## Set of tasks
1) In the comment thread about writing a memoir, in which month is the commenter Vicky's memoir due to come out?
2) Write out the part of the comment thread about writing a memoir between "So, for instance, the" and "to be heard.", inclusive.
3) Continue the comment thread about writing a memoir from the point at which it ends.

## Text passage

Reblogged this on The Boy Who Couldn't Smile and commented:
Writing your memoir can be as life-changing as the changes in your life you write about. Go for it Jenny and good luck.
That’s an interesting thought, Brian. Thanks for reblogging 🙂
Hi Jenny – I have a memoir coming out in May – the motivation for writing it was to tell a story that I hadn’t been able to read elsewhere – ie a complex one about what makes a marriage and what makes someone want to ‘move on’. I’ve learned though that memoir is a constant process of re-storying the past and that if I started writing today, the book might be completely different!
Your memoir sounds really interesting, Vicky – can you give us the title? I’ve checked to see if I could preorder it in amazon, but can’t see it on your page yet.
Jenny – you are a very gentle, kind person and very afraid of hurting others. Are they as afraid of hurting you? Were they?
My thoughts, for what they’re worth –
I think everyone has an absolute right to tell their story, their experiences, their feelings. Yes, they should acknowledge that they have a bias and that others may not have understood or felt the events in the same way.
But if I am punched by someone (actually or metaphorically), my feelings about that are JUST as important and valid as the angry feelings that made my attacker punch me.
So, for instance, the adult accused of beating a child says, ‘I was teaching him/her discipline – or ‘toughening them up to face real life,’ or whatever their take on the situation was. That doesn’t make the child’s view – ‘I was humliated and made to feel worthless’ – any less true.
The adult will be very angry when the child speaks out – but that’s because the adult’s self-image or reputation is threatened. Tough. The adult and child have an equal right to be heard.
I’m not a huge fan of ‘misery memoirs’ myself, but I will say this for them: they let the light into dark places that abusers of all stripes have a vested interest in keeping dark. That was Andrew Croft’s excellent point.
Jenny, I may seem to be assuming that your story is one of abuse. I’m not. That’s just my example. I don’t know your story – and neither will anyone else if you don’t write it. That includes all the people with similar stories who might be helped by it, given courage, inspired, comforted.
I’m speaking generally about abusers, whether their abuse is physical, emotional or sexual. They’re very happy to scoff at ‘misery memoirs’ because it keeps their victims quiet. They’re very happy to accuse any who speak out of exaggerating, misunderstanding, lying, insanity.

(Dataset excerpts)

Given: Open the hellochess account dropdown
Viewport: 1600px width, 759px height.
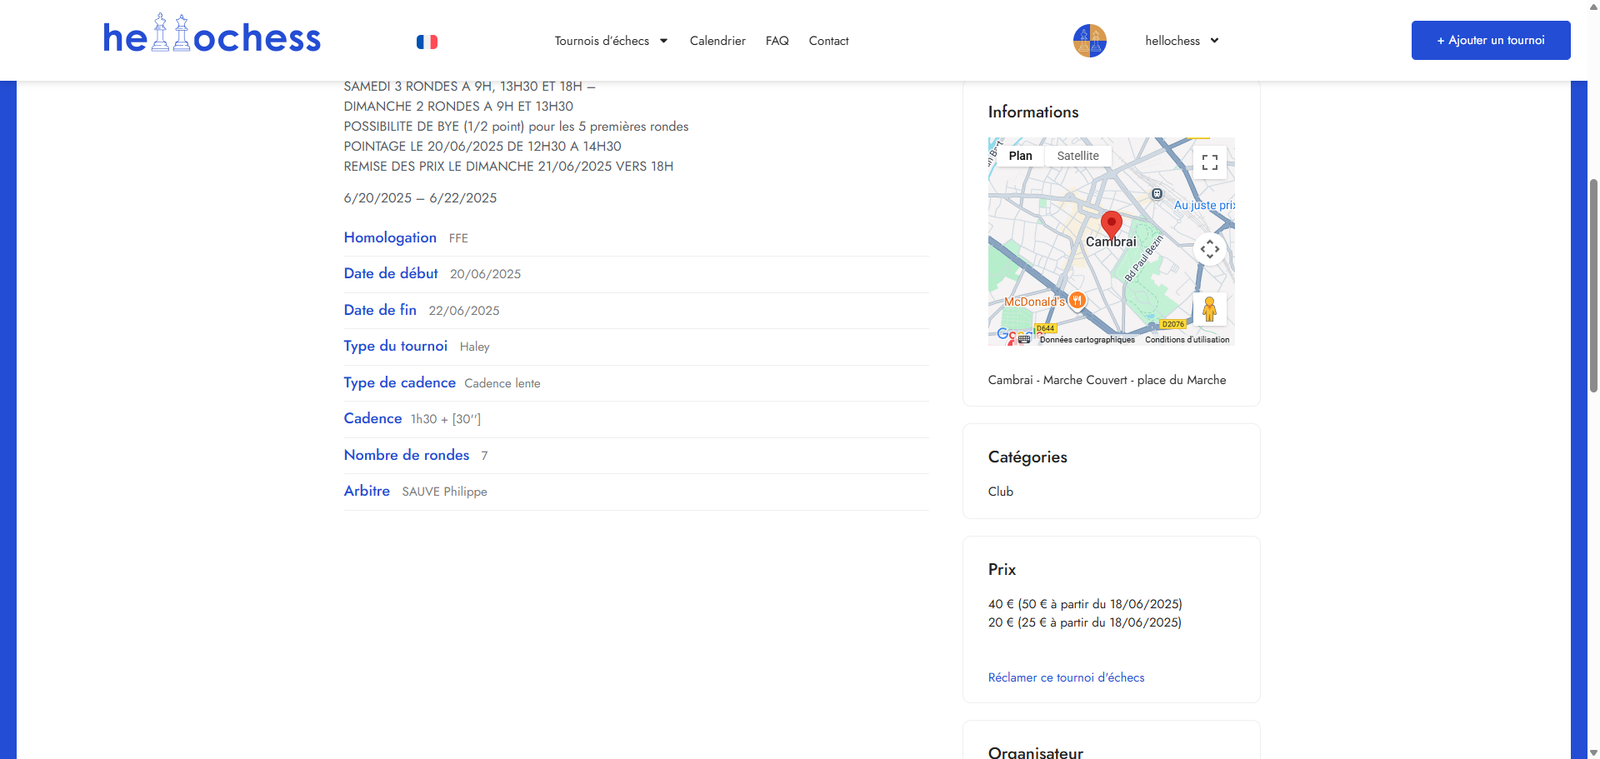Looking at the screenshot, I should click(x=1182, y=41).
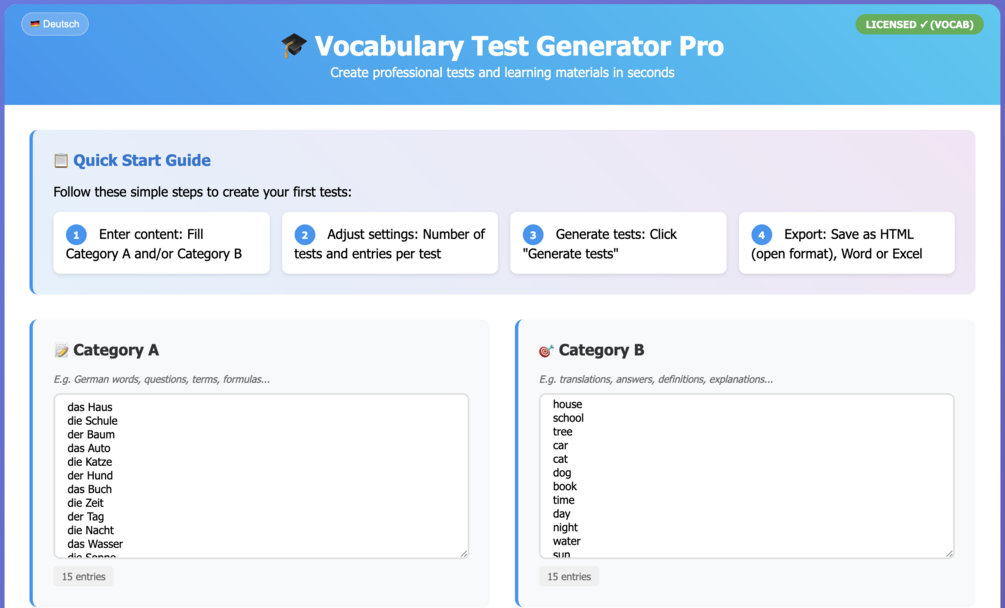
Task: Click inside the Category B text area
Action: [746, 475]
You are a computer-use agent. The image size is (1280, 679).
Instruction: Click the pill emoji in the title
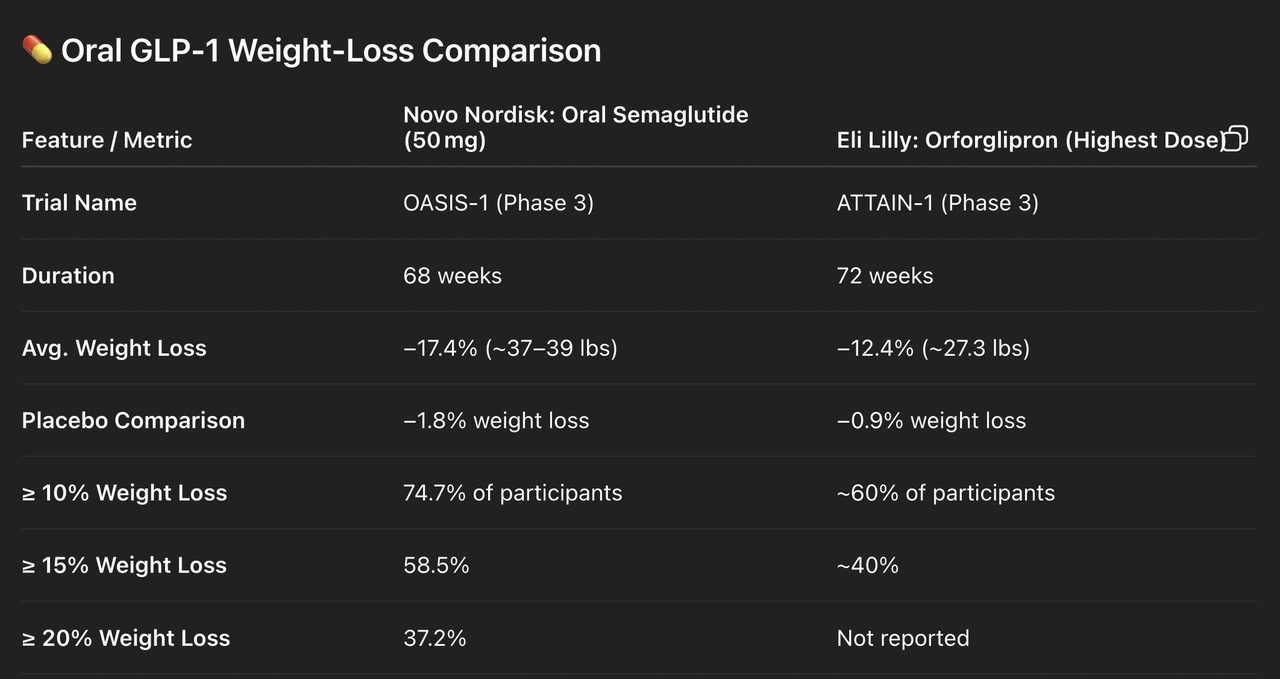[37, 49]
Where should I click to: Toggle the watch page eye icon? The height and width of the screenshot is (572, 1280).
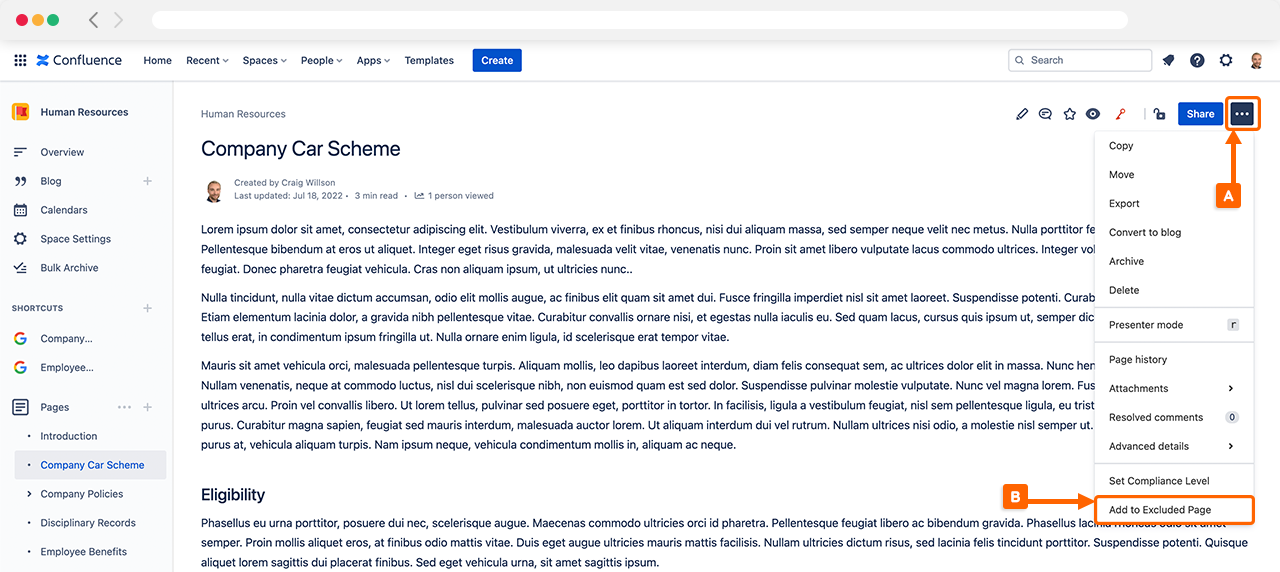pos(1093,114)
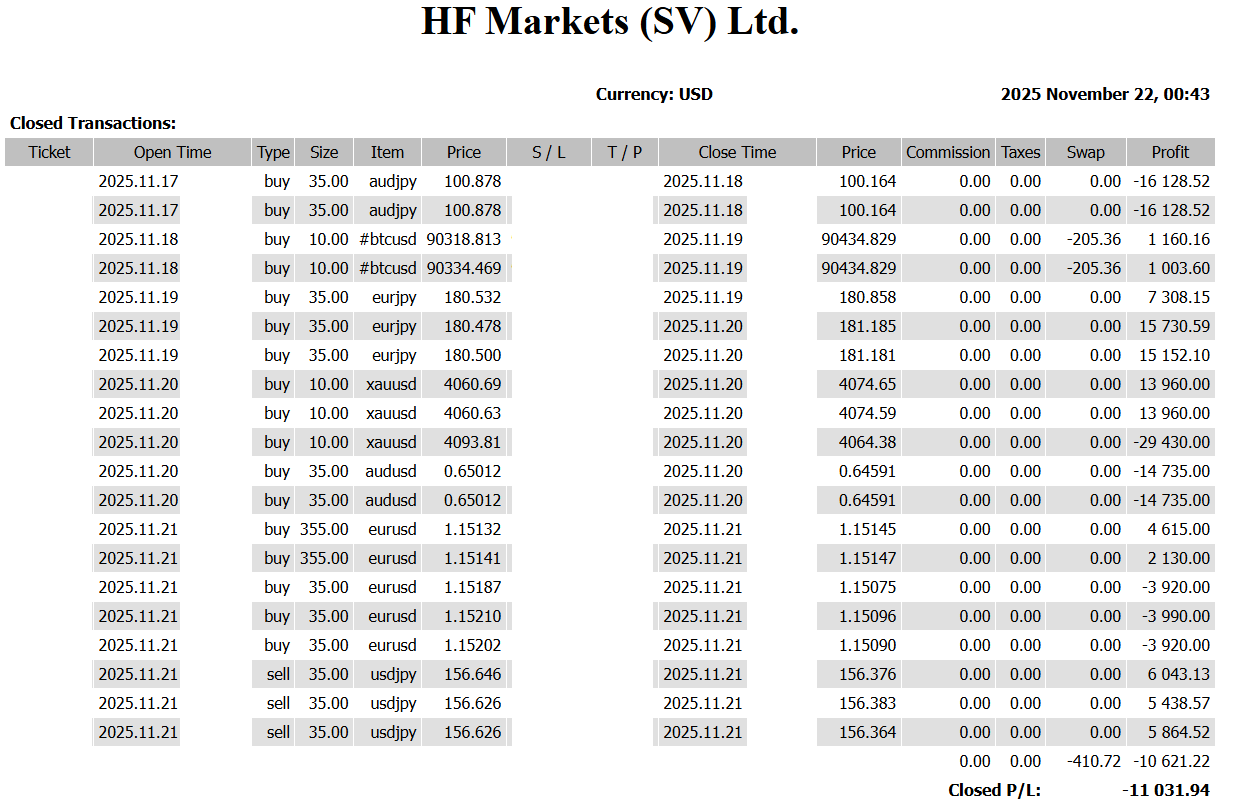Viewport: 1252px width, 804px height.
Task: Select the Taxes column header
Action: click(1020, 152)
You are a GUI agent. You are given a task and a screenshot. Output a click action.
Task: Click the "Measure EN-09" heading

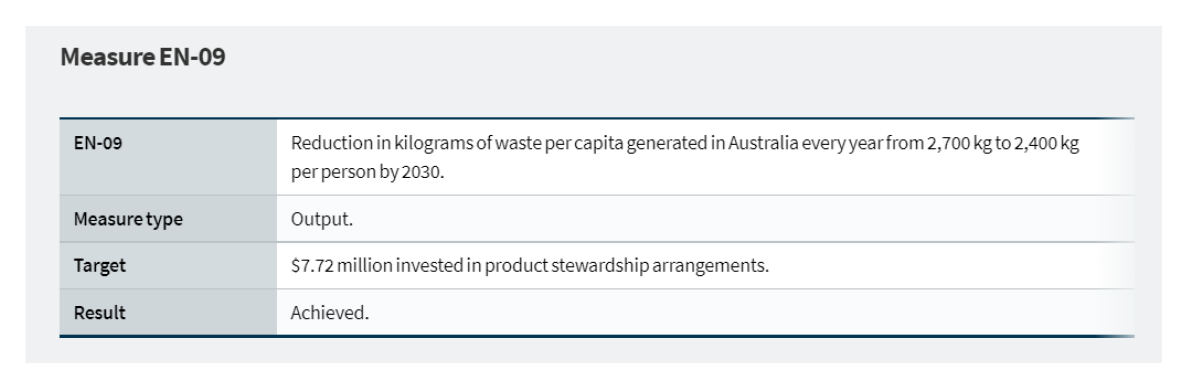click(x=142, y=58)
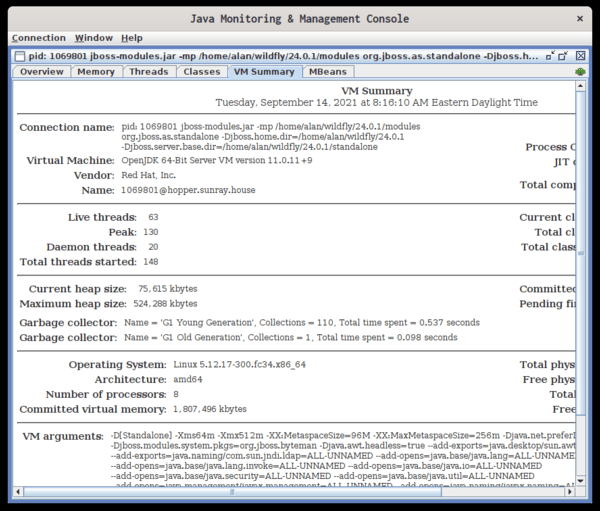Screen dimensions: 600x511
Task: Click the green connection status icon
Action: (x=579, y=72)
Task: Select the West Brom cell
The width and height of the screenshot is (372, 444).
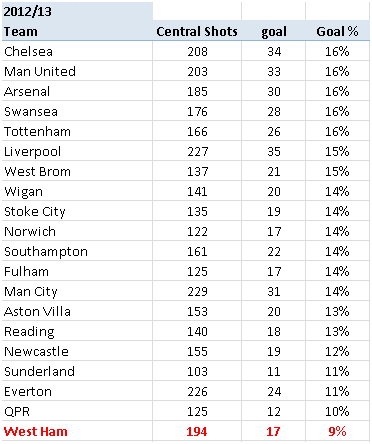Action: (x=77, y=171)
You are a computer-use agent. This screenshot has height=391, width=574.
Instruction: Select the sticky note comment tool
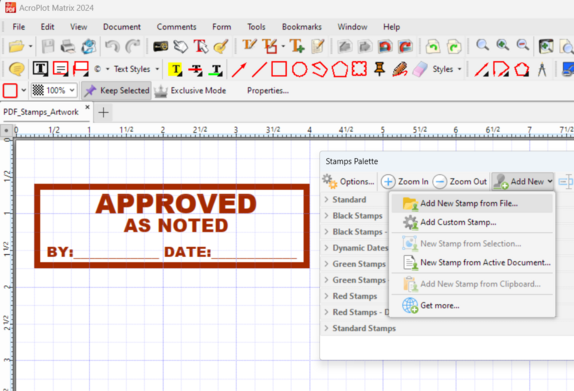(x=16, y=69)
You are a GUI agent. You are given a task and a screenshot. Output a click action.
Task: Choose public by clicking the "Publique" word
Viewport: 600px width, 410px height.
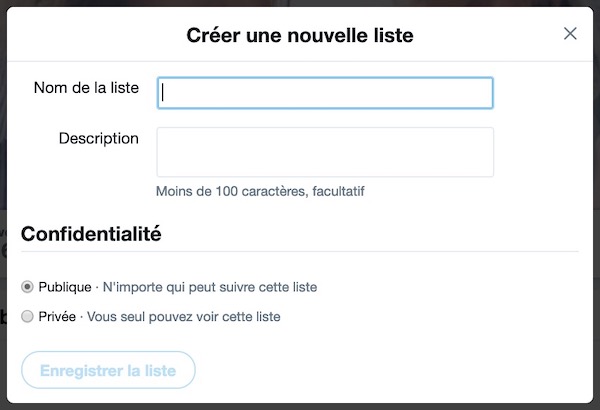(x=64, y=287)
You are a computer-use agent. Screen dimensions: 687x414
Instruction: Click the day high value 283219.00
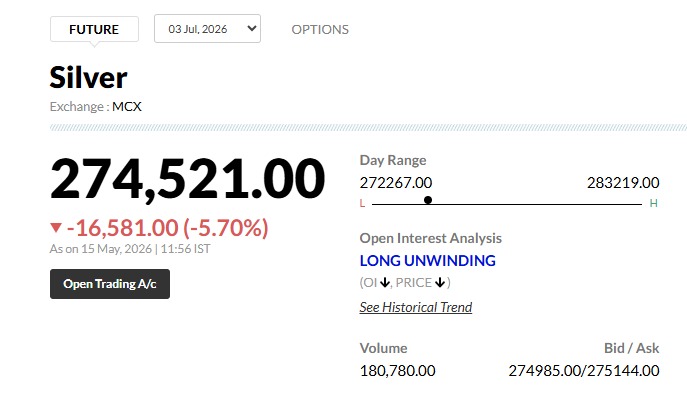click(x=623, y=183)
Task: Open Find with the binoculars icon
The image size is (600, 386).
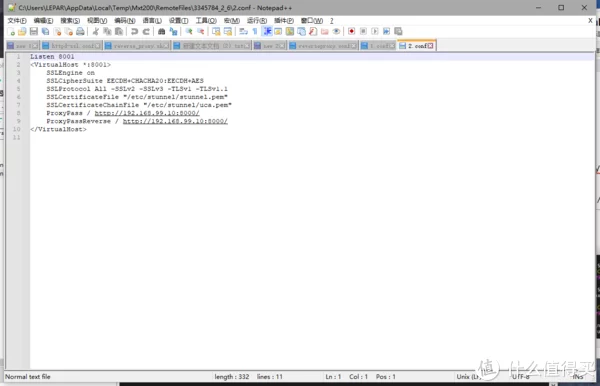Action: click(161, 31)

## Solved problems
1) In May.

2)
So, for instance, the adult accused of beating a child says, ‘I was teaching him/her discipline – or ‘toughening them up to face real life,’ or whatever their take on the situation was. That doesn’t make the child’s view – ‘I was humliated and made to feel worthless’ – any less true.
The adult will be very angry when the child speaks out – but that’s because the adult’s self-image or reputation is threatened. Tough. The adult and child have an equal right to be heard.

3)
There’s an old proverb: He who speaks the truth should be in the saddle and spurred. – Those who speak out usually meet with an angry, outraged response.
But who does keeping it all bottled up and secret help?
Thank-you for this really thoughtful and considered response, Sue. It’s made me realise just how cautious I am being. I appreciate what you say about me too – because kindness and gentleness are qualities I value highly.
You should value them – they are qualities that should be valued more highly by the world. But gentleness and kindness has to be strong, or it can easily be silenced, exploited and beaten down.
I think too much of anything can feel heavy and overloaded. I appreciate people who are willing to divulge themselves in order to share what others need to hear sometimes, I am not the only one who has gone through something like this. I think a combination, and balance between misery and happiness can be the best goal. There are always sad, difficult things we experience in life but there are always positive, courageous moments too. Humor is always necessary, I think, as well. Be able to make fun of yourself and let others laugh too! Good luck!
Hello, Anne (I checked out your blog!) I do often include humour in both my fiction and non-fiction for children, and I’ve made a note to consider where and whether humour might work in the personal story I’d like to tell. Thank you!
Thank you for reading! I too, hope to share a variety of emotions in my writing. Hope you enjoy!